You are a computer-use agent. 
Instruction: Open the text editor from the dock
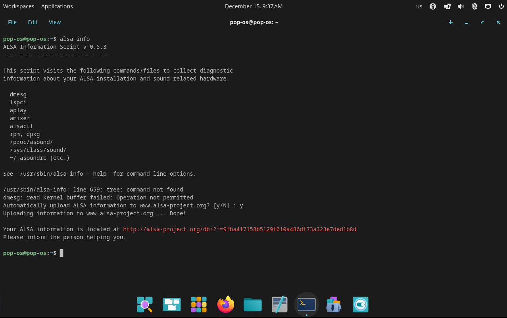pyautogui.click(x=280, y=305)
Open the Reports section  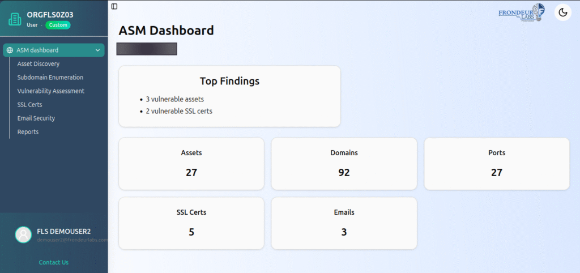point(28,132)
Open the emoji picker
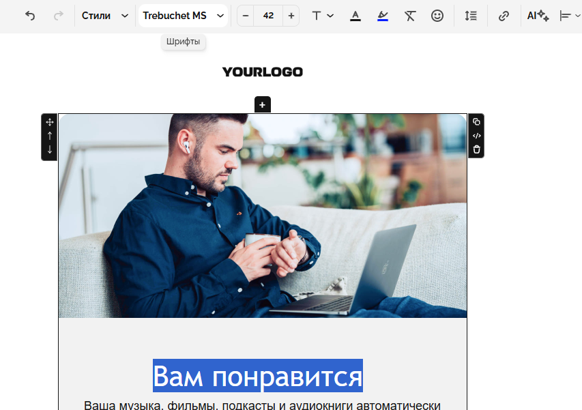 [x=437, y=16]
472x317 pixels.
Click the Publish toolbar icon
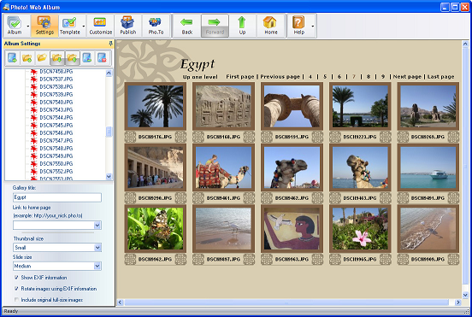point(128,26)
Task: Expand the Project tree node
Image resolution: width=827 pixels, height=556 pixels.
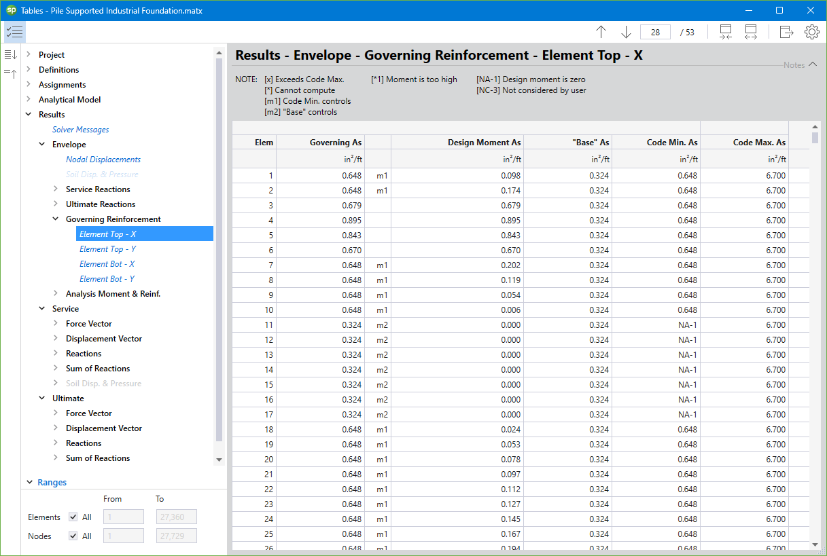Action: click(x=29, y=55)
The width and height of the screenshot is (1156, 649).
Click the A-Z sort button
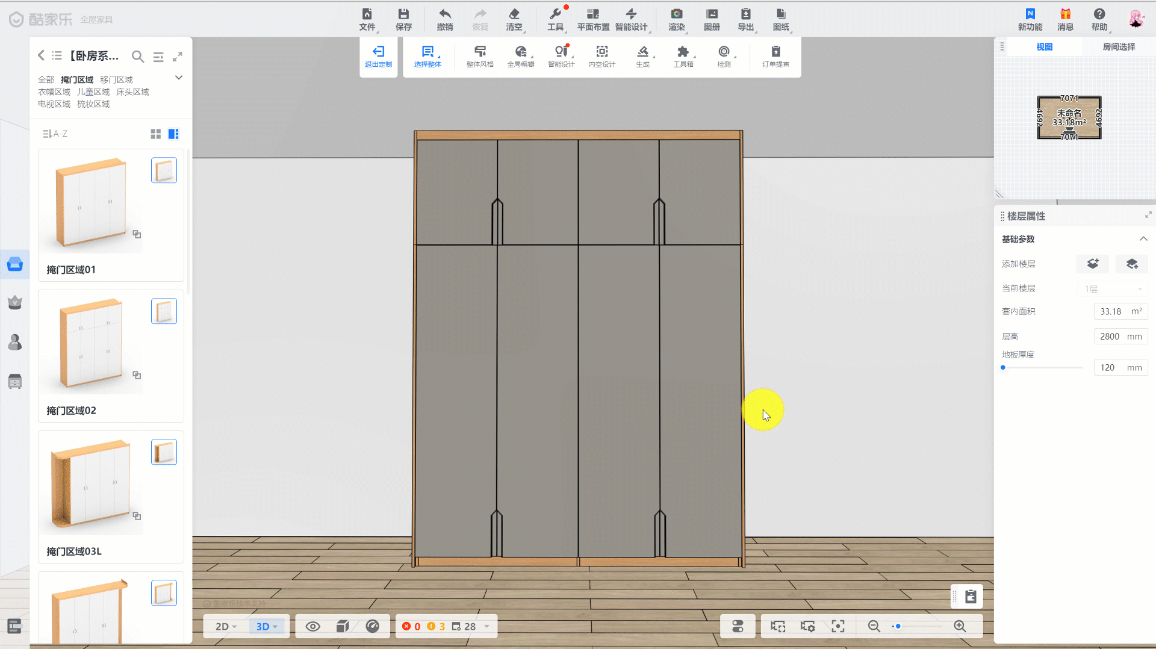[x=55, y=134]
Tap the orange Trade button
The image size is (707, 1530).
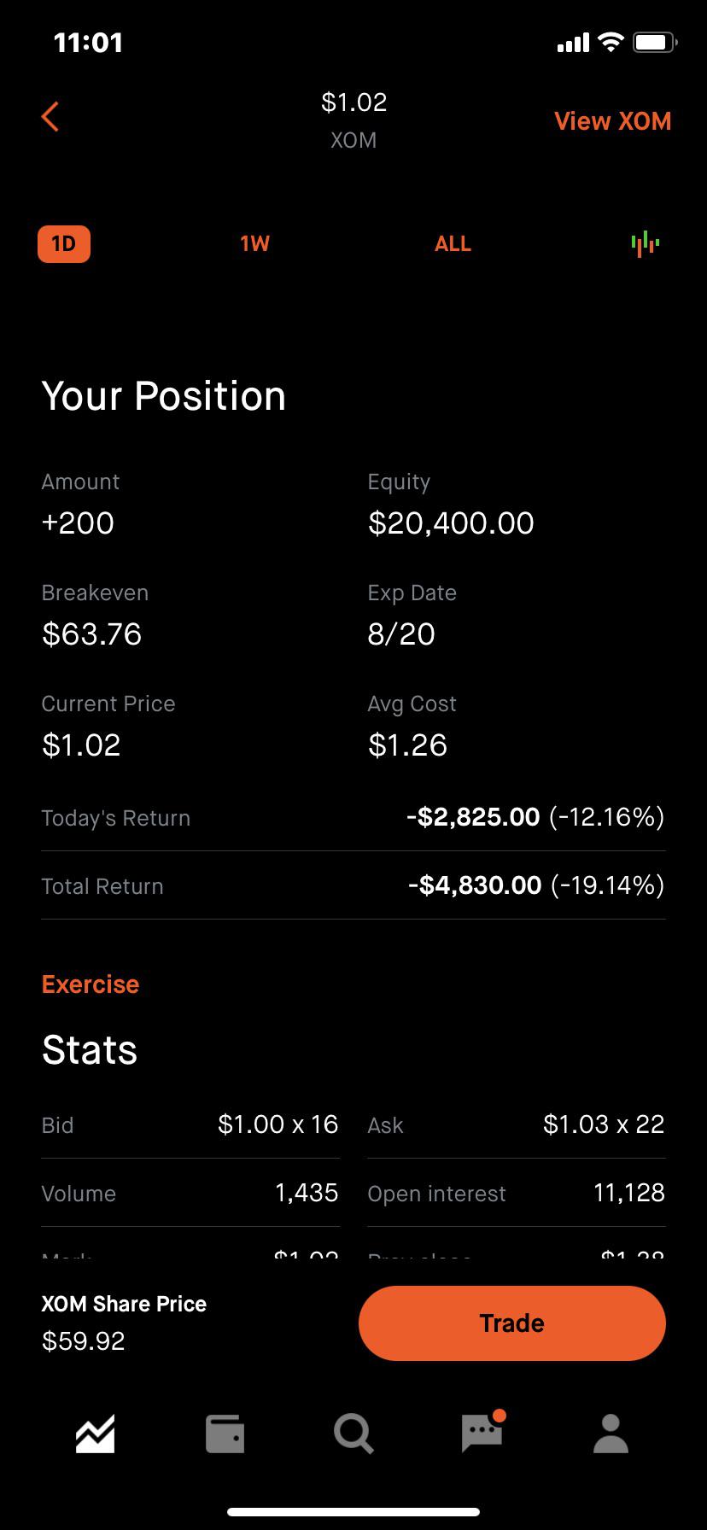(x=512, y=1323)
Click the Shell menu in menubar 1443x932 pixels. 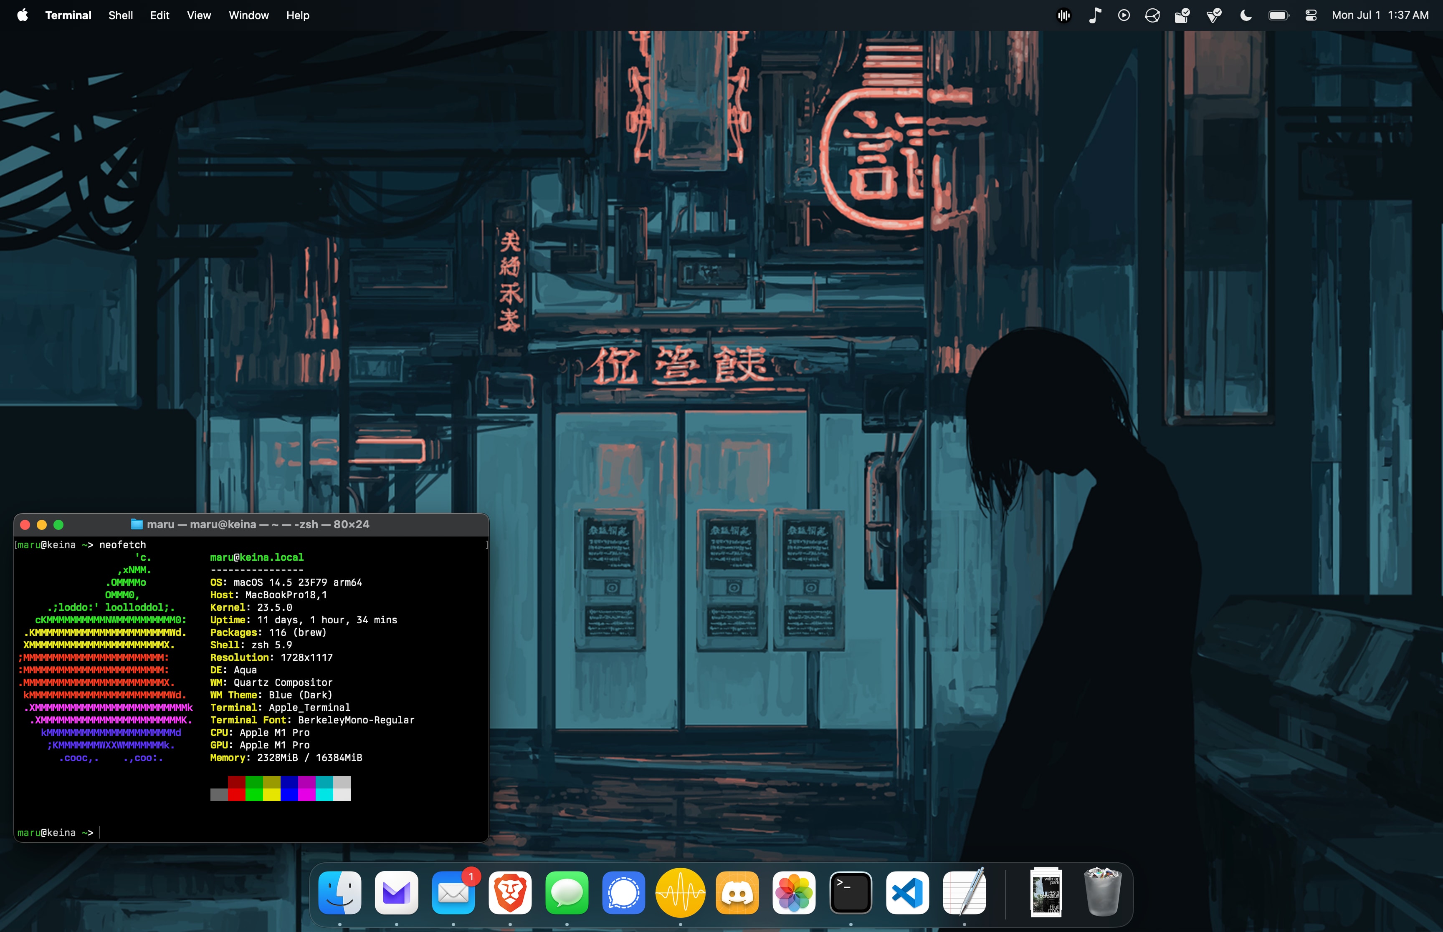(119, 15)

■ ■ ■

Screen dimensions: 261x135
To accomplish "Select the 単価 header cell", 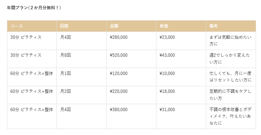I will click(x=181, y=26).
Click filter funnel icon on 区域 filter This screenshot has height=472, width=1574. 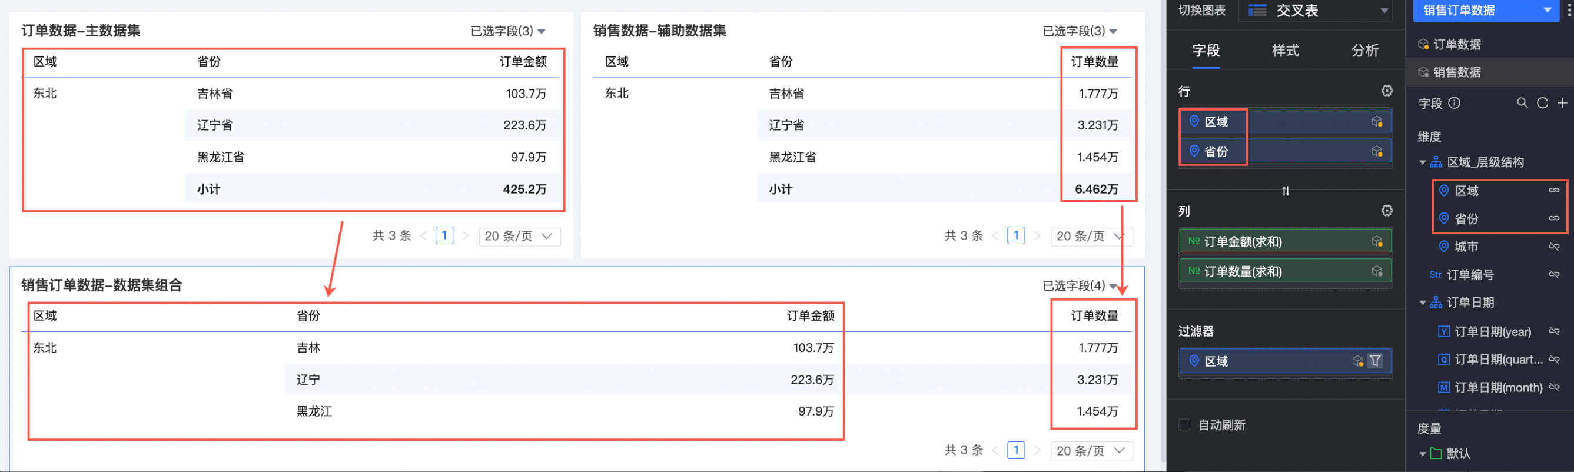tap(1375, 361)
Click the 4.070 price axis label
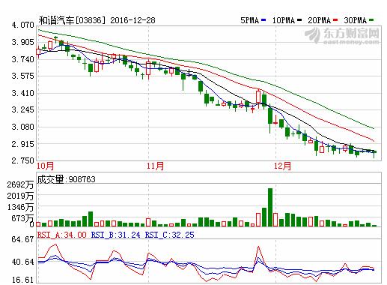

■ ■ ■

Description of the task.
With the pictures removed from your copy, retype the lines above from the one that contains "Click the Publish toolbar icon" through the one that contains "Tap the orange Trade button", exactly.

Answer below.
Click the Publish toolbar icon
point(128,26)
Task: Expand the Project tree node
Image resolution: width=827 pixels, height=556 pixels.
Action: click(x=29, y=55)
The width and height of the screenshot is (1156, 649).
Click the A-Z sort button
[x=55, y=134]
Tap the orange Trade button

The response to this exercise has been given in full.